The Schneider Char d'Assault tank was France's first real attempt at differentiating dedicated tanks from dedicated self-propelled gun systems. Like it's predecessors before it however, the system would never meet its potential due to the design theory of melding a long hull on a short set of tracks. In practice, this combination proved to make the Schneider unable to pass over any type of uneven terrain.

The Schneider was a Char d'Assault idea by Colonel J .E. Estienne with a full design developed by Eugene Brillie under the Schneider Company brand. Both men visited the United States of America in an effort to study and research the Holt series of tractors that utilized a distinct tractor and chassis assemblage - more specifically the "Baby Holt". The resulting design was termed as the Tractuer Blinde et Arme and production for the French Army followed.
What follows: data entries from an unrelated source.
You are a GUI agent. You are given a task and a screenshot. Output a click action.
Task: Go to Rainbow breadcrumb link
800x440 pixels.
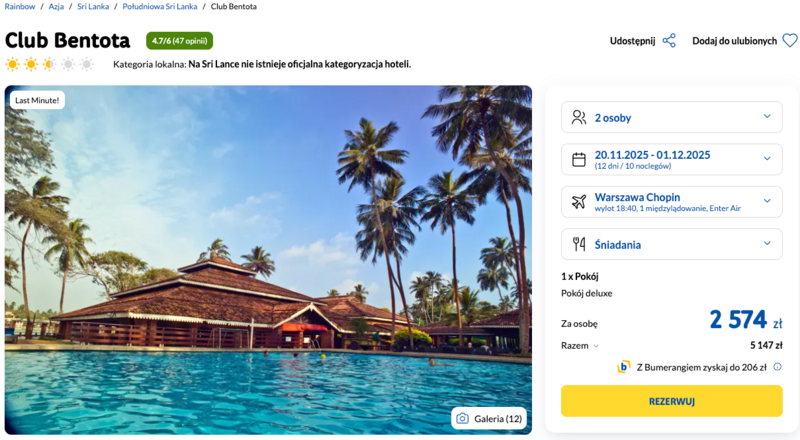pyautogui.click(x=20, y=7)
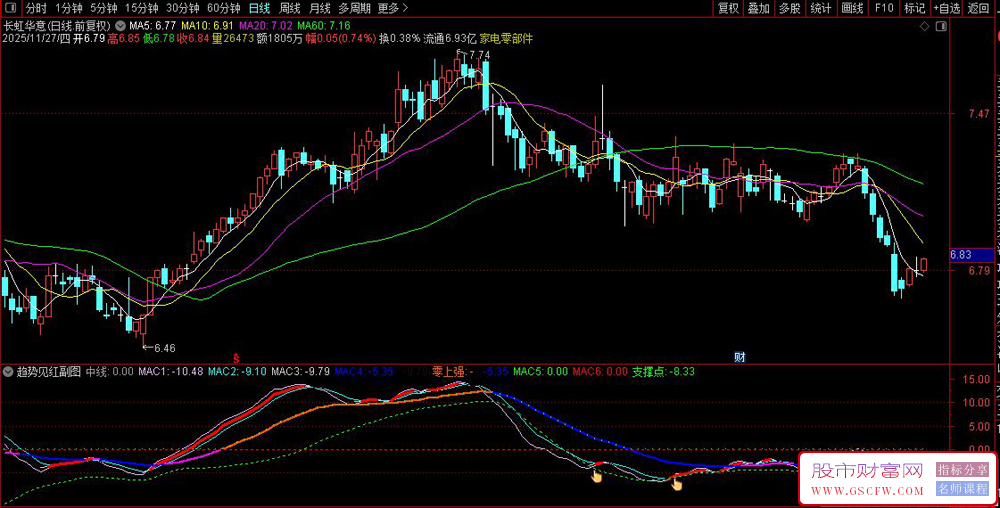Enable the 画线 drawing tool
This screenshot has height=508, width=1000.
tap(852, 8)
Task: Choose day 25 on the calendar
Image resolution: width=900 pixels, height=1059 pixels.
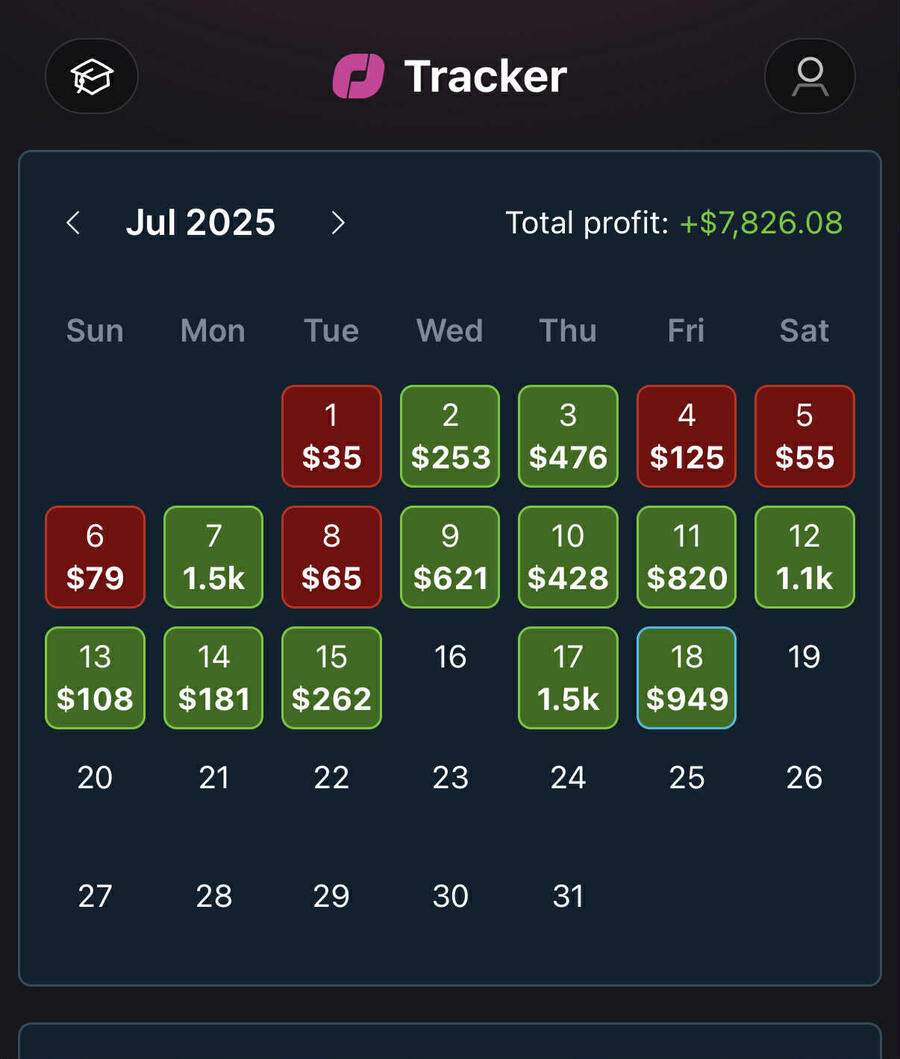Action: pyautogui.click(x=687, y=778)
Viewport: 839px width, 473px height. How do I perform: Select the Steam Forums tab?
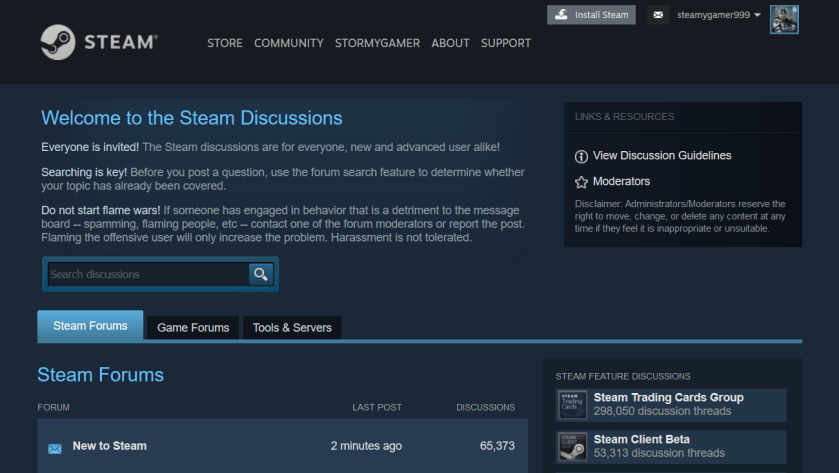point(90,326)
The Schneider Char d'Assault was the most fundamental of tank designs, consistent with early tanks in general. It was of a boxy hull design with a sharp angle at fore. The system sat upon shortened tracks, leaving the forward and aft hull sections hovering over the track assembly. Main armament consisted of a 75mm main gun. Two additional Hotchkiss-type 8mm machine guns were fitted in positional ball mountings on either side of the upper hull for self-defense. The Schneider could carry a full compliment of 7 personnel.

Once the Schneiders became available for use, their design shortcomings quickly became apparent. The short tractor assemblies were useless over anything but flat roads as the elongated hull protruding fore and aft caused the system to get stuck. As a result, the system suffered catastrophic losses against enemy artillery barrages, rendering the entire concept nearly useless. In one particular offensive no fewer than 57% of the 132 fielded Schneiders were destroyed in this fashion.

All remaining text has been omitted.